Israele, la quarta dose non è in grado di fornire ulteriore protezione contro la variante Omicron

Israele, la quarta dose non è in grado di fornire ulteriore protezione contro la variante Omicron

Un nuovo studio condotto su 270 pazienti ha evidenziato che, indipendentemente dal vaccino utilizzato, la quarta dose non conferisce ulteriore protezione contro la variante Omicron

Da Israele, primo Paese al mondo ad aver avviato la campagna per la somministrazione della quarta dose, arrivano i primi risultati ottenuti da uno studio condotto su 270 persone per verificare l'efficacia della quarta dose di vaccino anti-Covid-19.

Che venga utilizzato il vaccino prodotto Pfizer o Moderna il risultato non cambia poiché a quanto pare la quarta dose non è in grado di fornire molta protezione ulteriore contro il contagio da variante Omicron.
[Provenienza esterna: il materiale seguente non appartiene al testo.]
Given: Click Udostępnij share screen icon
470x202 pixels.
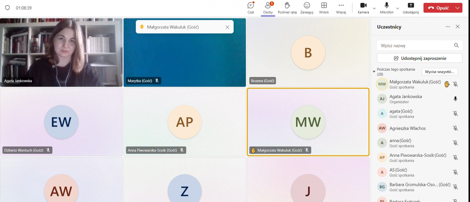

Al momento in Israele la quarta dose è riservata al personale medico, ai soggetti fragili e agli over 60.

Gili Regev-Yochay, direttrice dell'unità di Malattie Infettive dello Sheba Medical Center di Tel Aviv, che ha condotto lo studio, ha affermato: "la crescita dei livelli di anticorpi che vediamo con Moderna o Pfizer (entrambi vaccini sviluppati utilizzando la tecnologia a mRNA ed entrambi risultati efficaci contro la variante Delta) è leggermente superiore a quella che abbiamo visto dopo la terza dose di vaccino".

"Malgrado la crescita del livello di anticorpi, la quarta dose offre soltanto una difesa parziale contro il virus - aggiunge poi la professoressa - abbiamo visto infatti molte persone infettate con Omicron dopo la quarta dose. Un po' meno rispetto al gruppo di controllo, ma comunque tante".

Secondo Regev-Yochay, quindi, i vaccini attualmente in uso sarebbero efficaci nel combattere la variante Alfa e Delta ma non la variante Omicron. La ricercatrice ha poi sottolineato che lo studio è ancora allo stadio preliminare e che per questo non sono stati diffusi tutti i dati.

Lo studio condotto in Israele ha coinvolto 150 persone che avevano ricevuto la quarta dose del vaccino Pfizer due settimane fa, e altre 120 che invece avevano ricevuto 3 dosi Pfizer e poi la quarta dose col vaccino Moderna una settimana fa.

Si tratta quindi della prima ricerca sulla quarta dose che coinvolge anche una diverse combinazione di vaccini, ma nonostante ciò i risultati ottenuti nei due gruppi sono pressocché identici. Questi risultati fanno dunque riflettere sulla strategia che Israele ha adottato negli ultimi mesi.

Secondo Regev-Yochay sarebbe una buona idea somministrare la quarta dose solamente ai gruppi considerati ad alto rischio Covid. Tuttavia l'attuale strategia potrebbe essere rivista e corretta rivolgendosi solamente alle persone più anziane.

Il direttore generale del ministero della Salute israeliano, Nachman Ash, ha poi fatto sapere che le autorità sanitarie israeliane continueranno a somministrare la quarta dose, definendo poi "non sorprendenti" i risultati dello studio in questione dato che molte persone che avevano già ricevuto la quarta dose hanno poi contratto il Covid in seguito ad infezione da variante Omicron.

In un'intervista a Ynet, Ash ha poi affermato: "valutiamo che la protezione dalla grave morbilità, soprattutto per gli anziani e la popolazione a rischio, viene ancora offerta dalla quarta dose di vaccino. Quindi invito le persone a continuare a venire per farsi vaccinare".

Anche Israele, infatti, sta assistendo ad un massiccio incremento dei contagi a causa della diffusione della variante Omicron nel Paese e secondo Ash la popolazione sarà costretta a fronteggiare ancora 2 o 3 "settimane difficili", ma dopo si avrà un calo dei casi.